That is what is happening right now. The mail system is back up, we are just cleaning up the corruption before restoring the service.

A failure of the Veritas CFS... doing something it is designed to specifically prevent. Grrr... The funny thing is, when the mail server crashes, it is rarely the fault of the actual mail server. It is usually something like this; a weird dependency that happens to do something that it absolutely should not be doing.

Regardless, the mail server is coming back soon with a nice, clean message store.

Comments

  1. gravatar

    Thanks for the information! I didn't understand most of it, of course, but I am always fascinated by glimpses of what is lurking behind all the things we now take for granted.

  2. gravatar
    I am always fascinated by glimpses of what is lurking behind all the things we now take for granted.

    This is one of the main uses I think Blog@Case can do for ITS. Make things a little more transparent and bring the conversation to a personal level.

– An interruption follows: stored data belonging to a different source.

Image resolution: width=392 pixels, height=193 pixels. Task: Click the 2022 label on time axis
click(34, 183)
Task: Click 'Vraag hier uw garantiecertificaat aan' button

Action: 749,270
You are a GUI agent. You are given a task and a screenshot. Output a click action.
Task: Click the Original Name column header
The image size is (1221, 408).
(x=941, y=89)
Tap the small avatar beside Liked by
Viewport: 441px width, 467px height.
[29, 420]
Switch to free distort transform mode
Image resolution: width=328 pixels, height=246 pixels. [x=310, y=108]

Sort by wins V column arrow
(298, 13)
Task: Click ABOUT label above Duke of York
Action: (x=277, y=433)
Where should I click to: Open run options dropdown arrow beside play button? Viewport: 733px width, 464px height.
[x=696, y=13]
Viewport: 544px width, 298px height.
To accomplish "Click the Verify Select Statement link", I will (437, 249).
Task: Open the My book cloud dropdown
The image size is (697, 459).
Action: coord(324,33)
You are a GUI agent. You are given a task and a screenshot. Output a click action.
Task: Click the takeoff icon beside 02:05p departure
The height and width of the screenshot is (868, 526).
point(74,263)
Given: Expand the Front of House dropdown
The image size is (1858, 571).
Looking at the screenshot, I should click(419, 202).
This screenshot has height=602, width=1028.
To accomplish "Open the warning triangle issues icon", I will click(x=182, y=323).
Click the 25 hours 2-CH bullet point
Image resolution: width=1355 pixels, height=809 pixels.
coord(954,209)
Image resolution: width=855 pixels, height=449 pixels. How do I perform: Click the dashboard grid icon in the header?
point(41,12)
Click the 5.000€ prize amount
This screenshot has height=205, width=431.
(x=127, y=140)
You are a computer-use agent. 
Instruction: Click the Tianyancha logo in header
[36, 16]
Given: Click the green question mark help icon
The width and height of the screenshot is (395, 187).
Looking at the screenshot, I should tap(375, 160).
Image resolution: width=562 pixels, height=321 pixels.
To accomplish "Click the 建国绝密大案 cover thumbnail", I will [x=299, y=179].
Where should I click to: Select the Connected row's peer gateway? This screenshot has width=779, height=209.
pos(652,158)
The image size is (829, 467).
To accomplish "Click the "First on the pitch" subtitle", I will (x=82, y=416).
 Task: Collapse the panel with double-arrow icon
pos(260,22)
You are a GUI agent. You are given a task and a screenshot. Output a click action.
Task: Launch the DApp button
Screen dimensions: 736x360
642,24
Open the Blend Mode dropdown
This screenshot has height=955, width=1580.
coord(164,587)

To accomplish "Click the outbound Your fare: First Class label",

    I wish more ITS-ers would blog.

  3. gravatar

    I wish I had more time to blog...I've got a whole pile of adventures in Linux + Oracle 10g/RAC-land (and probably more to come; the project is barely started) that are probably worth sharing. But first I have to get it into a usable state to turn over to the the DBA's, and finish up & document some VMware stuff for certain users who keep pestering me :-) :-)

  4. gravatar

    So what of the many messages some people seem to have received around the time of the crash with random words as sender fist and last name (e.g. Dalmatian T. Whoppings; see http://home.cwru.edu/modpl/forum/threaded?message_id=0001Ui for more examples)? They were all plugging a porn site and reported at around the same time (some before, some after). This big chunk of spam had nothing to do with the crash?

  5. gravatar

    A half-dozen or so people receiving a swath of the same spam is not a coincidence, that's entirely normal. Spammers send their mails in bulk loads.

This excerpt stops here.